Figure 7a shows the inversion results obtained using the simple genetic algorithm and the Klett method. As can be seen, there is obvious variation in the air mass between the heights of 3 and 6 km, producing distinct characteristics in the signal. Despite the large difference in values between the two inversion methods, the trends of the profiles are similar.
Figure 7b shows the inversion results obtained using the improved genetic algorithm and the Klett method. Compared with
Figure 7a, the inversion results obtained using the improved genetic algorithm are proven more accurate and reliable.
To evaluate the feasibility and effectiveness of the improved algorithm, it was used to perform inversion under cloudy weather.

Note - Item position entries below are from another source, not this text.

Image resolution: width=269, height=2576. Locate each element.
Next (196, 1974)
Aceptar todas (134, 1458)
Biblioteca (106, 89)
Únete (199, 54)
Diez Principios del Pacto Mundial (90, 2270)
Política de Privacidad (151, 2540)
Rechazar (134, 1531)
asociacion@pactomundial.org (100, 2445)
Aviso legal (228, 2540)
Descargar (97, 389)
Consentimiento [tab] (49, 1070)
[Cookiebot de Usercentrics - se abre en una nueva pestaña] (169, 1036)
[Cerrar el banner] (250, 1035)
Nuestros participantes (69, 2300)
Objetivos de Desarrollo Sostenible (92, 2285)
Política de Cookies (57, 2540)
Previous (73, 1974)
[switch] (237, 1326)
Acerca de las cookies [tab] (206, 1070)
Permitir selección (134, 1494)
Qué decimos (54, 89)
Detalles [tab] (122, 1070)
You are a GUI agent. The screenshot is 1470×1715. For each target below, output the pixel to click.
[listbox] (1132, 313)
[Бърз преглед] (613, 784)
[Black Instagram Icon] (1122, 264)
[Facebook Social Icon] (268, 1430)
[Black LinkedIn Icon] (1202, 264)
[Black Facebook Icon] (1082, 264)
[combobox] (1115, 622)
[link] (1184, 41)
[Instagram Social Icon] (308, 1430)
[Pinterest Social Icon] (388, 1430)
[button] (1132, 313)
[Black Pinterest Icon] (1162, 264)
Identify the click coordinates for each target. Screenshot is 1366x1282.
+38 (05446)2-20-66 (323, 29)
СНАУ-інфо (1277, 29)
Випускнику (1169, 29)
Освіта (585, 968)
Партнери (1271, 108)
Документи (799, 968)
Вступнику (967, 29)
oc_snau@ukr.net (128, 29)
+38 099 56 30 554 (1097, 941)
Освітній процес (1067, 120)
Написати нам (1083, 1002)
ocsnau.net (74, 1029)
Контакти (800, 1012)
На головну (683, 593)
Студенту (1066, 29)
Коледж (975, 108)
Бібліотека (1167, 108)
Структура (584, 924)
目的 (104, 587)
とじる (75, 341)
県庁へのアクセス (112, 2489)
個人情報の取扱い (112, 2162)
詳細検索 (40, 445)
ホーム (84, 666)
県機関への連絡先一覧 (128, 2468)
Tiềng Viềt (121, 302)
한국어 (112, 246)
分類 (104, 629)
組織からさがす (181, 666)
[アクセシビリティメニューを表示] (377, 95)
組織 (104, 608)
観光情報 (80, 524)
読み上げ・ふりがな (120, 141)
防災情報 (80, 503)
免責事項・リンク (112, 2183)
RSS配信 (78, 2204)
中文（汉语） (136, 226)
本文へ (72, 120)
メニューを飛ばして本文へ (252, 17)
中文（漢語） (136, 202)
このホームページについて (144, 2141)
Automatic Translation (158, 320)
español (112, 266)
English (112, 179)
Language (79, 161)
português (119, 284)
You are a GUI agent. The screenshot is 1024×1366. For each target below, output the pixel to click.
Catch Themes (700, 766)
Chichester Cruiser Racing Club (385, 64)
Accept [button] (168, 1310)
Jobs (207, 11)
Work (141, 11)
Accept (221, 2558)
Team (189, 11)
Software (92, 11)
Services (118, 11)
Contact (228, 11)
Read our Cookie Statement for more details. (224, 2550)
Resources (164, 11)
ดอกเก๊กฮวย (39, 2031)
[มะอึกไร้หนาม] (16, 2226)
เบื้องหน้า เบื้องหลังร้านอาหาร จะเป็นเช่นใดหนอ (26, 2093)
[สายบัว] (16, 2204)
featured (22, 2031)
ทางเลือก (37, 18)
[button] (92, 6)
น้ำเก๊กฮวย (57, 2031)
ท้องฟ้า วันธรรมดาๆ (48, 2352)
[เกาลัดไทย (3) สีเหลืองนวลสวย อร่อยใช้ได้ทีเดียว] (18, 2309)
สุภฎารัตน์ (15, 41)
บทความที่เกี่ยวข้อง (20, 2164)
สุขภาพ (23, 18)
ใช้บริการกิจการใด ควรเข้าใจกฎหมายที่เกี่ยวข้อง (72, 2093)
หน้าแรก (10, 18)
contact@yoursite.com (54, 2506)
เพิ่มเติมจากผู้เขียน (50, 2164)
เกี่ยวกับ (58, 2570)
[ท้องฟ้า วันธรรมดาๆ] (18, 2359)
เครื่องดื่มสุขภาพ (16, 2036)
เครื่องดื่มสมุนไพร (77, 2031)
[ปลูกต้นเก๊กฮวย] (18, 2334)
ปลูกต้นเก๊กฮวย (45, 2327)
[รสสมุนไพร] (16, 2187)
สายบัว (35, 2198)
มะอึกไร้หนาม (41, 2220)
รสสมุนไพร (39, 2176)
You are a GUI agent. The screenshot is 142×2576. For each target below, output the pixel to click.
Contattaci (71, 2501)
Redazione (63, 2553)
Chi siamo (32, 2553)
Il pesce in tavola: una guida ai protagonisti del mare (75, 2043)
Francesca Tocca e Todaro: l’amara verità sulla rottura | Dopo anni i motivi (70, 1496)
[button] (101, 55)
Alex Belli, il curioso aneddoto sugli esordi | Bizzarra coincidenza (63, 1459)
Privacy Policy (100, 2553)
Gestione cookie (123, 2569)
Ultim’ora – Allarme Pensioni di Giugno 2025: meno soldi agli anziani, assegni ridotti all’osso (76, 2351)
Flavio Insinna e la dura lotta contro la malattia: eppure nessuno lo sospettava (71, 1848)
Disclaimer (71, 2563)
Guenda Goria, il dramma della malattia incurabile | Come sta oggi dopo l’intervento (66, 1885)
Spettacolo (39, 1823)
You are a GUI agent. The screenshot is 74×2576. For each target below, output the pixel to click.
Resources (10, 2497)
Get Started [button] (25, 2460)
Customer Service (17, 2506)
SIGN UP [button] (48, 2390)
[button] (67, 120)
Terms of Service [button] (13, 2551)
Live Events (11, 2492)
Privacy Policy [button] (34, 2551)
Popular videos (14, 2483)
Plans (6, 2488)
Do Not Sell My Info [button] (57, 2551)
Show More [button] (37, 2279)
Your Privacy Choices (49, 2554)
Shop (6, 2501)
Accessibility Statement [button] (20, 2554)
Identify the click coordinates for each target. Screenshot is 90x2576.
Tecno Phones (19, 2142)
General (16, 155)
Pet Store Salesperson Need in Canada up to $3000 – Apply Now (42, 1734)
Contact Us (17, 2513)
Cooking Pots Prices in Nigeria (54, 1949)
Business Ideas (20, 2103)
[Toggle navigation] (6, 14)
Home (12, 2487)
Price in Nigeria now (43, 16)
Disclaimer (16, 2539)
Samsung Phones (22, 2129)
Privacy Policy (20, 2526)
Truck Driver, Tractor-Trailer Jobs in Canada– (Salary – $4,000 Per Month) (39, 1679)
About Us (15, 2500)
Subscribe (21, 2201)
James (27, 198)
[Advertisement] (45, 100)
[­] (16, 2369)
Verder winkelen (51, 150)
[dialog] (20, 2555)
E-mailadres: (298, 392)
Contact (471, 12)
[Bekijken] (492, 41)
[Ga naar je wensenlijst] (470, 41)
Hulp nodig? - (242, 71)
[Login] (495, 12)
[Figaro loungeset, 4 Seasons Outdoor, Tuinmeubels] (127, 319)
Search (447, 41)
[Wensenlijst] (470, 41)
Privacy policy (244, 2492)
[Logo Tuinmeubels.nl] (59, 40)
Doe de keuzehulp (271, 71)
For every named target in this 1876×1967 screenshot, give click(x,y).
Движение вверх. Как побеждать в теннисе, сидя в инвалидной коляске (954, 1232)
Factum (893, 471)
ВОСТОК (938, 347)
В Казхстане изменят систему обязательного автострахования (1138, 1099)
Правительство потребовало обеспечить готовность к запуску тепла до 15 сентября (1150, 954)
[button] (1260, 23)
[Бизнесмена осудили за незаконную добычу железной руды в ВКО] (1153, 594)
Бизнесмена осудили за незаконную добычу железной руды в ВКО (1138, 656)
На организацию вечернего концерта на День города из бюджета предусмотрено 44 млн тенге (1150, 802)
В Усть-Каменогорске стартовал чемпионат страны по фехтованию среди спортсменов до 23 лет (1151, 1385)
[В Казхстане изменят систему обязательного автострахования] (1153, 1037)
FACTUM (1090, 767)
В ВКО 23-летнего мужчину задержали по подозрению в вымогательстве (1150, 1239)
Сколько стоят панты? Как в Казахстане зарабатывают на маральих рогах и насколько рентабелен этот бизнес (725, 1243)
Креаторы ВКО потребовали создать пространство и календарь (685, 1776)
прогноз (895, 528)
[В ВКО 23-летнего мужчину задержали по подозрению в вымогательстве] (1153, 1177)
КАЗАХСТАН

Figure 8a shows the inversion results obtained using the simple genetic algorithm and the Klett method with one obvious layer of low cloud. The difference between the results of the two algorithms is obvious regarding the numerical values.
Figure 8b shows the inversion results obtained using the improved genetic algorithm and the Klett method for the same data shown in
Figure 8a. Although the inversion results of the two algorithms are slightly different, the overall trends are similar. In comparison with
Figure 8a, it can be seen that the inversion effect obtained using the improved genetic algorithm is much better, thereby confirming its applicability to the inversion of data under cloudy conditions.
To further verify the effectiveness of the improved algorithm, it was used to perform inversion under conditions with two layers of cloud.
Figure 9a shows the inversion results for data containing two layers of cloud obtained using the simple genetic algorithm and the Klett method. It is evident that all the cloud features can be inverted, but there is still a certain gap in terms of the numerical values.
Figure 9b shows the inversion results obtained using the improved genetic algorithm and the Klett method for the same data shown in
Figure 9a. It can be seen that the characteristics of the clouds and the values of the aerosol extinction coefficient can be well inverted using the improved genetic algorithm.